Rebecca Hanover (born January 26, 1979) is an American television writer and young adult author. She was born in Memphis, Tennessee and attended Stanford University, where she graduated in 2001 with a degree in English/creative writing and drama. In 2007, she won a Daytime Emmy Award for her work on the soap opera, Guiding Light. Her first young adult novel, The Similars, will be published on January 1, 2019.

==Positions held==
Guiding Light
- Writer (May 24, 2005 - September 18, 2009)
- Assistant to the Writers (2003 - 2006)

==Awards and nominations==
Daytime Emmy Award
- Win, 2007, Best Writing, Guiding Light
- Nomination, 2008, Best Writing, Guiding Light

Writers Guild of America Award
- Nomination, 2006, Best Writing, Guiding Light

== Bibliography ==
The Similars (January, 2019) - Sometime in the not too distant future, 6 clones begin attending a prestigious boarding school attended by prodigies, the children of the ultra-powerful and minor celebrities.
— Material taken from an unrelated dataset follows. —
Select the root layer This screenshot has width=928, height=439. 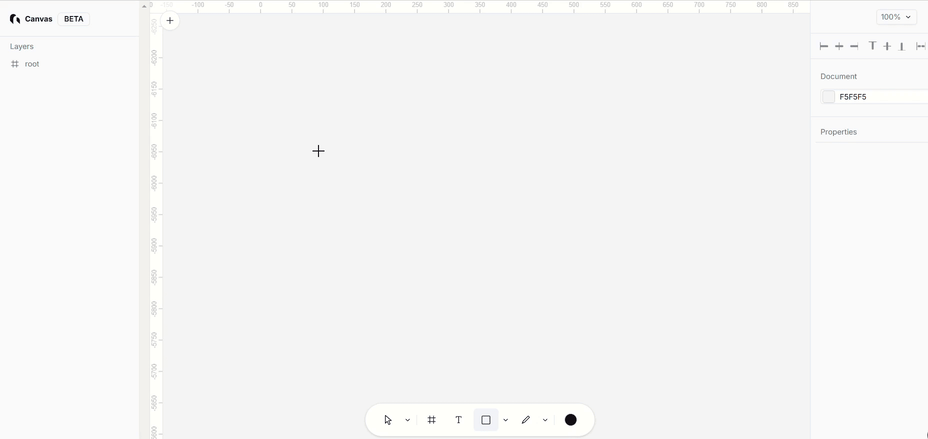32,64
The problem is, all 6 clones (who call themselves The Similars,) are cloned from students already enrolled in the school, except for Levi, who is the clone of Oliver, a former student who recently died by suicide. Emma, Oliver's grieving best friend is determined to avoid Levi at all costs, until several violent incidents and a secret society bring them together in unexpected ways.

The Pretenders (December, 2019) - Sequel to The Similars.